Chertoff was one of a three member panel. The other two members were Marc Rotenberg, executive director of the Electronic Privacy Information Center ( EPIC ), and former special advisor on Cyber Security for George W. Bush, Richard Clarke. Richard Clarke is now chairman of Good Harbor Consulting. To be honest, I was a little surprised at the attitude shown by Mr. Chertoff and Mr. Clark. Hearing Mr. Chertoff, co-author of the Patriot Act, talk about the importance of limiting governments ability to invade citizens online privacy was unexptected.

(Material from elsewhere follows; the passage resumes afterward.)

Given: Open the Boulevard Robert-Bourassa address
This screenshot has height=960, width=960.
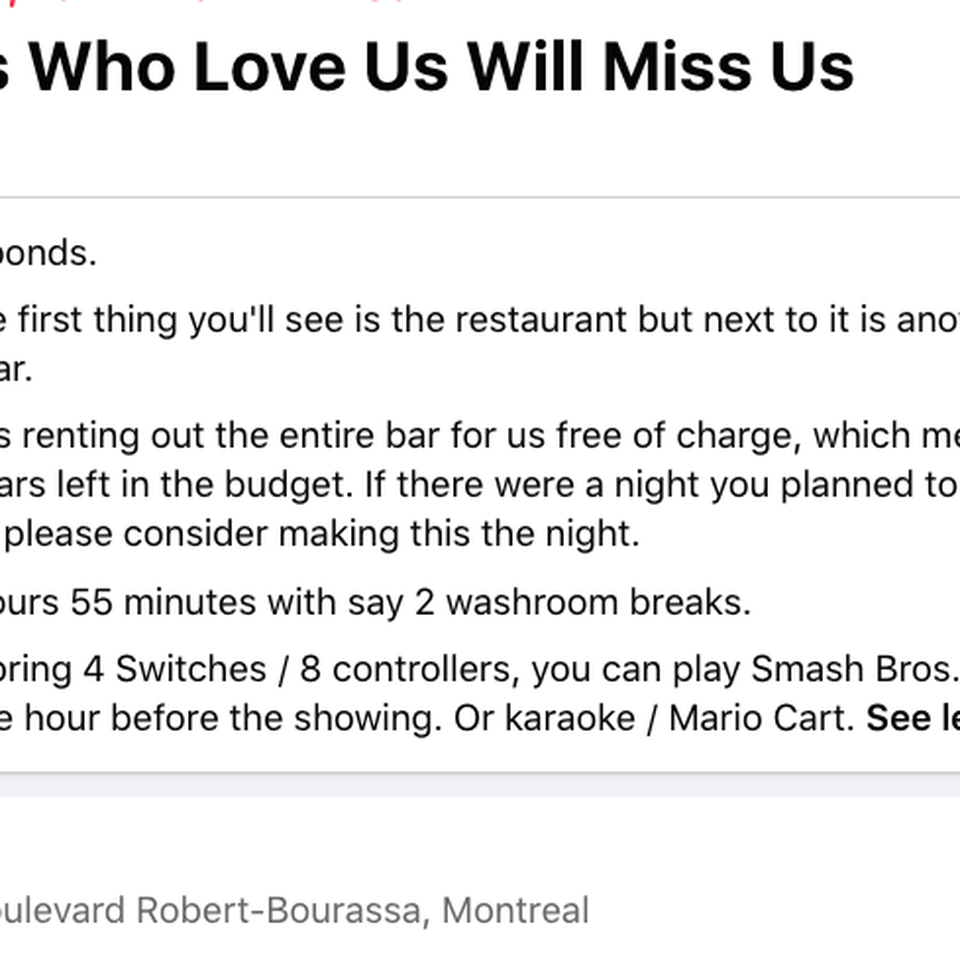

Of course, not everything they said was so pretty. Clark wants a system that is flexible enough that it isn't compromised when some companies don't keep up with the latest patches and malware protections. His idea? Have Tier 1 ISP's do deep packet inspection to detect illicit activity. This is just a liiiiiittle bit contradictory to Mr. Chertoffs statement above. Deep packet inspection would mean they see everything everybody does that goes through a Tier 1 ISP. A lot of traffic will never hit a Tier 1 ISP, but the fact that US citizens would be being treated as criminals with no evidence that they are would be a major constitutional problem. Of course, it should be a major constitutional problem with the nationwide phone tapping that's still going on, and we know how that went. Not surprising at all that Rotenberg saw a slippery slope, "If we go down this road you really have to be very careful because one rationale easily collapses into another."

It was encouraging that Clarke felt the U.S. government had discredited itself over the past ten years where privacy is concerned. He also felt that the agency best equipped to protect the country, both military and civilian, is the NSA. But in an amazing twist, he feels that the NSA is not the agency that should be protecting the private sector. The problem is, there isn't anyone looking out for the private sector:
“The problem is right now no one is defending the private sector,” he continued. “The theory of the Obama administration seems to be cyber-command defends the military, DHS (Department of Homeland Security) – which can’t do it yet – defends the .gov community, and the rest of us are on our own.”

As scary as that is, it's better than being watched by the NSA. And I'm happy that all three panel members seem to agree with that sentiment.